- [Data provided]
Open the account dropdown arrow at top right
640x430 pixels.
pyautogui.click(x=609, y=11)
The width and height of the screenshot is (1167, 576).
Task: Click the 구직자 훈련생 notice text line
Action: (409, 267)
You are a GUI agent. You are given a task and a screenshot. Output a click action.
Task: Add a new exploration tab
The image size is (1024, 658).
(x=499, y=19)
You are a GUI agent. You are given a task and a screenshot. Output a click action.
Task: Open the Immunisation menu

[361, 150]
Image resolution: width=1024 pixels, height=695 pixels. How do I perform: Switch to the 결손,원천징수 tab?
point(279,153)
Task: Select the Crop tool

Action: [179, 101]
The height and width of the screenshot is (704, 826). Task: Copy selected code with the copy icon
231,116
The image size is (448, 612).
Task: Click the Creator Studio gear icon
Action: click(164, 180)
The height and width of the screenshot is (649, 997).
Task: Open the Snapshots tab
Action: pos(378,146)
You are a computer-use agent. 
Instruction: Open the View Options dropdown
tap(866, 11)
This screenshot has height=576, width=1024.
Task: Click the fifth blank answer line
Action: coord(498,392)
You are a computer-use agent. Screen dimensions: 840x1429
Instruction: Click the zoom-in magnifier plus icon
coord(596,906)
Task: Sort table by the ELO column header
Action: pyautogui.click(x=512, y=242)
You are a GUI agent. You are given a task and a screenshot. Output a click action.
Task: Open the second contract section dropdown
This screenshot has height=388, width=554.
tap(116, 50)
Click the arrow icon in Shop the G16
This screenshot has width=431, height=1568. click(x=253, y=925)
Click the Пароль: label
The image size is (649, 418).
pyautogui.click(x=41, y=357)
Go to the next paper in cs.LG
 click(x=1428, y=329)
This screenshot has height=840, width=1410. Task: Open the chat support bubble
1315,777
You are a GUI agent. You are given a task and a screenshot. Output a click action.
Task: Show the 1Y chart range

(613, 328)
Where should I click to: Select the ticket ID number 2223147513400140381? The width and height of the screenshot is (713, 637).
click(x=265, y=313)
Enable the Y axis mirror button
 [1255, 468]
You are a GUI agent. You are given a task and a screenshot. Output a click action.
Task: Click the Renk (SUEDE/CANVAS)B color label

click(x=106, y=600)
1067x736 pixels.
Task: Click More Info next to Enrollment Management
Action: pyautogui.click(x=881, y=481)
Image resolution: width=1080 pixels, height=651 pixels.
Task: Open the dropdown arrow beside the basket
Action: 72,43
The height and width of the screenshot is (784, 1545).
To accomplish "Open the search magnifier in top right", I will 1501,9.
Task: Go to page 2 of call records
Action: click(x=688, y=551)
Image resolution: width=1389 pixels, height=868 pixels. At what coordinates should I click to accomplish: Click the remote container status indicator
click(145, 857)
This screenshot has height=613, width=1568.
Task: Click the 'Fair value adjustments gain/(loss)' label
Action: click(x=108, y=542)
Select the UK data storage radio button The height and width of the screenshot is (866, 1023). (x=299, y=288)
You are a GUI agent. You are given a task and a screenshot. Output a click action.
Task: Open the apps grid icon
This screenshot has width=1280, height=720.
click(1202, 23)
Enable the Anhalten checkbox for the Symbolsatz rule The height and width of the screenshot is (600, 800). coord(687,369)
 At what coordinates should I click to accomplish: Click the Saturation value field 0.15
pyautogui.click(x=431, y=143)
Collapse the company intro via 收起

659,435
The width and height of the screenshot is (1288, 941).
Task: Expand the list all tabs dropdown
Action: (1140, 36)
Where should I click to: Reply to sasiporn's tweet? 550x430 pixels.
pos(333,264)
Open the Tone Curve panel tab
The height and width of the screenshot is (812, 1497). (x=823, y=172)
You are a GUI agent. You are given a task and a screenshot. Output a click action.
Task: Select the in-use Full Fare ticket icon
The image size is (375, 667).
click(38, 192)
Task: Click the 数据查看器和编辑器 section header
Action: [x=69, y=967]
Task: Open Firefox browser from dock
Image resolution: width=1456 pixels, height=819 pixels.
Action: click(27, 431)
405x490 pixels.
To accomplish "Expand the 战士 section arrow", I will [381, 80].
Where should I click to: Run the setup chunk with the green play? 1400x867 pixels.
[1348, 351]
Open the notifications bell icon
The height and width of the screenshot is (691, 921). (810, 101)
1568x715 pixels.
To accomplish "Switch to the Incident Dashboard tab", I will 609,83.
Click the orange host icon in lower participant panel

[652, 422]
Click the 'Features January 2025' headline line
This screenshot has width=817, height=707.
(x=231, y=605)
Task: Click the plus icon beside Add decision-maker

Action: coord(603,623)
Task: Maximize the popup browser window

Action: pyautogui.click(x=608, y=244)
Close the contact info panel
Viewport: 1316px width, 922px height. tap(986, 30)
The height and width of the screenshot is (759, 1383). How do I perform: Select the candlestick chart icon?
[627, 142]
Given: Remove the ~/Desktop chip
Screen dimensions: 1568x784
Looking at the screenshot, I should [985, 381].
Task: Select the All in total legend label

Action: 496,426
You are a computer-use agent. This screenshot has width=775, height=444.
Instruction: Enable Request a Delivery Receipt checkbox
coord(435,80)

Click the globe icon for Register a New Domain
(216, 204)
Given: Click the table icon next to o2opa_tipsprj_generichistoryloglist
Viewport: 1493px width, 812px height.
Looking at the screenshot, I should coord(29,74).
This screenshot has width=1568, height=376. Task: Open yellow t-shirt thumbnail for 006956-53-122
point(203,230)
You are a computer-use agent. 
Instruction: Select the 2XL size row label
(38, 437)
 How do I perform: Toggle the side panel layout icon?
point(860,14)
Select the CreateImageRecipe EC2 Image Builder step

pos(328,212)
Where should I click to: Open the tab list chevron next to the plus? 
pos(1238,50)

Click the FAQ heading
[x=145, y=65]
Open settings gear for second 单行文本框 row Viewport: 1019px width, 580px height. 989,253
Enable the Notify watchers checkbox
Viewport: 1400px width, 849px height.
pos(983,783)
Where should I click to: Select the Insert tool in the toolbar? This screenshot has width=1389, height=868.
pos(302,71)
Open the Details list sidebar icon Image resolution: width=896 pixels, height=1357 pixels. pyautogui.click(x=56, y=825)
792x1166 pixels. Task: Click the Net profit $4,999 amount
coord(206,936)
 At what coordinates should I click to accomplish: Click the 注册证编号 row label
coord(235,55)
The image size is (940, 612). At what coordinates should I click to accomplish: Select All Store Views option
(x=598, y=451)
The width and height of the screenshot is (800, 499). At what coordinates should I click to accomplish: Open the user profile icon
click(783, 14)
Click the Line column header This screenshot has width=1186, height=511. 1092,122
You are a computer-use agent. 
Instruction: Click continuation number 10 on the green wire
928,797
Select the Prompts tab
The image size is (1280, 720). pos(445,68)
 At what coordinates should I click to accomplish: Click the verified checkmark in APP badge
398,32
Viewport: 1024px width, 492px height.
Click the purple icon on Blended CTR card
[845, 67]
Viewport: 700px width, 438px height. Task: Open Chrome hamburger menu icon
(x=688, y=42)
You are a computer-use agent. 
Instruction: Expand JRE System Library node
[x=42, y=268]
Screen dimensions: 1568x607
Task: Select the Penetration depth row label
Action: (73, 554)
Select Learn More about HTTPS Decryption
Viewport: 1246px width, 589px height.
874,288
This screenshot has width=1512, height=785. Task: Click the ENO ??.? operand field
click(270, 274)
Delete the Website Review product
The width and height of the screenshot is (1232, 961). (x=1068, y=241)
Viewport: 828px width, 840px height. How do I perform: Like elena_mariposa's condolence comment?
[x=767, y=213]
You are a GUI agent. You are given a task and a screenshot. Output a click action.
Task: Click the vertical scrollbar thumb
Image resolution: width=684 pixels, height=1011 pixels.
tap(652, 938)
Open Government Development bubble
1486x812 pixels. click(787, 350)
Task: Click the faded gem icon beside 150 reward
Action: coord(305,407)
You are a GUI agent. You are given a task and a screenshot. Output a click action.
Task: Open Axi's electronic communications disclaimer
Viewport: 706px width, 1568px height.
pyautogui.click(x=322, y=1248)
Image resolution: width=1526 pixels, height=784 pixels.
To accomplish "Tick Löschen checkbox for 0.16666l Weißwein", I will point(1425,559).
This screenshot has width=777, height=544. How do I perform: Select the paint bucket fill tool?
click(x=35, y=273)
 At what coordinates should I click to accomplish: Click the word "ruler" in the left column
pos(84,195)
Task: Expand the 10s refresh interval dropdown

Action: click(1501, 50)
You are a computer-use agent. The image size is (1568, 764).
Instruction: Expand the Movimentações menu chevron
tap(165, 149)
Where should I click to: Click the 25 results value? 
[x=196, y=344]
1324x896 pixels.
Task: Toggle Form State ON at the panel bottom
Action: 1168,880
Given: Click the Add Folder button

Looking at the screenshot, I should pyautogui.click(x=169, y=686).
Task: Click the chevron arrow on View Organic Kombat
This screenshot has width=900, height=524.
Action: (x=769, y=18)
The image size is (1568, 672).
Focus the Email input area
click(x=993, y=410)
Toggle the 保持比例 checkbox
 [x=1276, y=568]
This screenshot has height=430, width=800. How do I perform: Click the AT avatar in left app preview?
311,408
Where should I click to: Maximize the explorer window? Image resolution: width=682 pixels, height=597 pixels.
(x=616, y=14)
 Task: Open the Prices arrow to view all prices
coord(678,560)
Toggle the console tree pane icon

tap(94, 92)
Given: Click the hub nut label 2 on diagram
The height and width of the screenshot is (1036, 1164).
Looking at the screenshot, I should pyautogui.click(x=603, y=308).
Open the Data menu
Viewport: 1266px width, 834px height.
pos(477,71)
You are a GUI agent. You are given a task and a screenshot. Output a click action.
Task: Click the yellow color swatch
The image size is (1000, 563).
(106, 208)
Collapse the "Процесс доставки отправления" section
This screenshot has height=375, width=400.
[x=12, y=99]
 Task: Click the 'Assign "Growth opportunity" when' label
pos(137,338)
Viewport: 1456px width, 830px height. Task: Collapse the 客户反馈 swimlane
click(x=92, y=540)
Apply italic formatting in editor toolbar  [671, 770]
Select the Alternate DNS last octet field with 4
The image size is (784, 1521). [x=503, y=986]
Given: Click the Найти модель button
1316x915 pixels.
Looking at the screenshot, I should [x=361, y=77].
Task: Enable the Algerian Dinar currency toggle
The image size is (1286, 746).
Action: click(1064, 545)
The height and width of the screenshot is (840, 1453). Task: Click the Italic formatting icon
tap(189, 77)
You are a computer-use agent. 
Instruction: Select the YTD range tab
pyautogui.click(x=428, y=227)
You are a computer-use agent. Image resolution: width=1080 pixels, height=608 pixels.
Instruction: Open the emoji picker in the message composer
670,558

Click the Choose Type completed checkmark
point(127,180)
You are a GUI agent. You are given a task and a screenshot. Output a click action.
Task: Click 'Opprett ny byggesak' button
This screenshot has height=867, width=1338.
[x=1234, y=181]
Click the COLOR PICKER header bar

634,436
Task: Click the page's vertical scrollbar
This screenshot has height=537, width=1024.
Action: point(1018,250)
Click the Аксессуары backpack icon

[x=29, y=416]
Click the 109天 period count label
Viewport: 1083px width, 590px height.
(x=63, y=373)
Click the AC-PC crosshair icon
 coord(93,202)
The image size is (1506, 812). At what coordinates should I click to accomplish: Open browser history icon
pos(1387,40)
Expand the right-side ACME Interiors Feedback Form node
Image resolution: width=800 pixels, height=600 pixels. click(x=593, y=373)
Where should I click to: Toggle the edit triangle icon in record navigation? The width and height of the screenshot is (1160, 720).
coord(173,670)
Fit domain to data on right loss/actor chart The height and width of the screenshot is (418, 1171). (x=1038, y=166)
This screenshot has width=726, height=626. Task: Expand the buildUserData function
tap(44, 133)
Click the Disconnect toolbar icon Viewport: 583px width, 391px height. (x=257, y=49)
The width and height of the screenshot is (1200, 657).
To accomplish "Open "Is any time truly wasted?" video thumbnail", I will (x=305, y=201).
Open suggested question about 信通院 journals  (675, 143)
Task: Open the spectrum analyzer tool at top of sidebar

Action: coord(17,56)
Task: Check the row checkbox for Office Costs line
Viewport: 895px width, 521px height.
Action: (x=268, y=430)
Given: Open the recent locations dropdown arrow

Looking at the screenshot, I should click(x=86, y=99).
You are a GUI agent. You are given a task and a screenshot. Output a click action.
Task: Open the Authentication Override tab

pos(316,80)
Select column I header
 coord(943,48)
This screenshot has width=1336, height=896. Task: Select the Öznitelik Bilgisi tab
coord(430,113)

- [Aim of the exercise] Rewrite the data from its first line through the line containing "Action: pos(378,146)", replacing "GUI agent" with "screen assistant" and leaving everything else unchanged.

- [Answer in full]
Open the account dropdown arrow at top right
640x430 pixels.
pyautogui.click(x=609, y=11)
The width and height of the screenshot is (1167, 576).
Task: Click the 구직자 훈련생 notice text line
Action: (409, 267)
You are a screen assistant. You are given a task and a screenshot. Output a click action.
Task: Add a new exploration tab
The image size is (1024, 658).
(x=499, y=19)
You are a screen assistant. You are given a task and a screenshot. Output a click action.
Task: Open the Immunisation menu

[361, 150]
Image resolution: width=1024 pixels, height=695 pixels. How do I perform: Switch to the 결손,원천징수 tab?
point(279,153)
Task: Select the Crop tool

Action: [179, 101]
The height and width of the screenshot is (704, 826). Task: Copy selected code with the copy icon
231,116
The image size is (448, 612).
Task: Click the Creator Studio gear icon
Action: click(164, 180)
The height and width of the screenshot is (649, 997).
Task: Open the Snapshots tab
Action: pos(378,146)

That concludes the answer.